I tend to wait for the end of a season (or season break for some shows) and than just binge watch it. I look at tv shows the same way I look at serial movies. Watch it all at once, than wait a year or whatever for the next installment.

Buck21510 Jul 2018 7:29 p.m. PST

Worse yet, some shows run 10 episodes (less than half a season) then get canceled! I give you as Exhibit A, Kurt Sutter's "The Bastard Executioner"- chopped by Sutter himself. Hey, Kurt- how many seasons of your "Sons of Anarchy" played before it caught on with the viewing public? Someone in a previous post said it best- the ADHD generation dictates the survival of a show. But on which side of the screen has the ADHD- the viewers who won't give a new show a chance or the suits in charge of the networks who think the viewing public is so stupid the suits won't allow a show to continue past one season?

Mike Target11 Jul 2018 1:43 a.m. PST

The ADHD generation

yeah…though as this been happening since TV was invented it appears every generation is the ADHD generation…

If you read the link I posted before you'd see its actually more to do with which country the show is made in than the "youth of today". The main factors are economic rather than attention span, and those economics vary between countries.

It really annoys me when people blame it on something that has nothing to do with the issue…I mean, why even bring up ADHD?

Its rediculous behaviour.

Covert Walrus11 Jul 2018 5:53 p.m. PST

Leaving aside the spelling if "ridiculous", have to concur with Mike Target: There are far more factors involved in tv series length these days.

One is cost: A big factor here in New Zealand, shows that are more expensive due to effects, cast size and length if each episode factor in as well – the effects-heavy "Thunderbirds Are Go" has 8 half hour episodes IIRC per season, and has run 5 seasons while the equally effects rich hour long show "This Is Not My Life" had a single 12 episode series. So far, "Thunderbirds" has cost less than the other, and made three times as much money. Another example – "Outrageous Fortune" had seasons of 18 episodes but the prequel show "Westside" has 10 0r 12 episodes, due to the cost of simulating the 1970s ( Sets, wardrobe and cars … The things you learn as a extra who looks good in historical costume because he's short :) )
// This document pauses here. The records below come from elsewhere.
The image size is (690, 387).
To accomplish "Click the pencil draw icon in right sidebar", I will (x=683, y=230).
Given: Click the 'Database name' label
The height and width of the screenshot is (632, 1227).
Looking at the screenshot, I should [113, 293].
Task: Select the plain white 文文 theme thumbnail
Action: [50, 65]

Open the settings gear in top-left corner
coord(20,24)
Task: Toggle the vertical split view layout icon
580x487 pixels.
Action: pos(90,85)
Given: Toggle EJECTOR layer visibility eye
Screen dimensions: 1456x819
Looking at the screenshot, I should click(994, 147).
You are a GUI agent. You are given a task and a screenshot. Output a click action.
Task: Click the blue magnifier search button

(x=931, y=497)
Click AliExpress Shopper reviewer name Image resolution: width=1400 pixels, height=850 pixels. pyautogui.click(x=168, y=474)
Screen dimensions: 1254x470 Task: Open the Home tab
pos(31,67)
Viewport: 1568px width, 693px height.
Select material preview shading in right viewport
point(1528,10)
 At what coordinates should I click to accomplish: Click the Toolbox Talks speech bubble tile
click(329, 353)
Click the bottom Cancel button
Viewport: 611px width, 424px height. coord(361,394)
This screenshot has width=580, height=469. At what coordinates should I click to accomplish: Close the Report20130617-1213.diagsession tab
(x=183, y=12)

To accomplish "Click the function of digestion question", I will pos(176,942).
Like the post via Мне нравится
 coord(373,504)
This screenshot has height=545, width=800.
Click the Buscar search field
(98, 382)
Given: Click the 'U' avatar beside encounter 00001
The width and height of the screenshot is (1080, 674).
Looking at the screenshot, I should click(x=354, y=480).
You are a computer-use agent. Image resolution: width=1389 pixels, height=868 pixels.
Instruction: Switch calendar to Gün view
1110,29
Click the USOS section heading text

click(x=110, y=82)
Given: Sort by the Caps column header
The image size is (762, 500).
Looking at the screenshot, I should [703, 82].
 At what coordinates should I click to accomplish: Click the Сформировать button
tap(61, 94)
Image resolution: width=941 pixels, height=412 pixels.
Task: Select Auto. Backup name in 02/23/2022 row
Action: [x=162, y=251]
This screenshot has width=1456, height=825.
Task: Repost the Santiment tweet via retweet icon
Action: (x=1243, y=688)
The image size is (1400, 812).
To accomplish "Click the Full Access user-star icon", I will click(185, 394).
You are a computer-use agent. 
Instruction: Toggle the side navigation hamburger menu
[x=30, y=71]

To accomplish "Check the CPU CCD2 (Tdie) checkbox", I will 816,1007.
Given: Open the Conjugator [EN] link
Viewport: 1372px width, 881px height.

StarCruiser12 Jul 2018 7:11 a.m. PST

The US Normal season WAS about 26 episodes back in the 1950s-60s, and I believe into the 70s as well.

That's part of the reason why some shows from that era that only lasted 3-4 seasons seem to have so many episodes – 70 odd to over 100 would not be unusual back then.

Star Trek, for example – 3 seasons, 79 aired episodes ("The Cage" never aired intact).

chromedog14 Jul 2018 5:22 p.m. PST

For us, it depends on the network and the show.

I don't think there's a national standard for it here.

Some shows have 6-10, some soaps get 200+ episode seasons (Neigbours has aired 7880 episodes over 34 seasons for example).

ST:TNG used a 24 episode season for the most part – except for the short S2 (mercifully short) due to the writer's strike that year.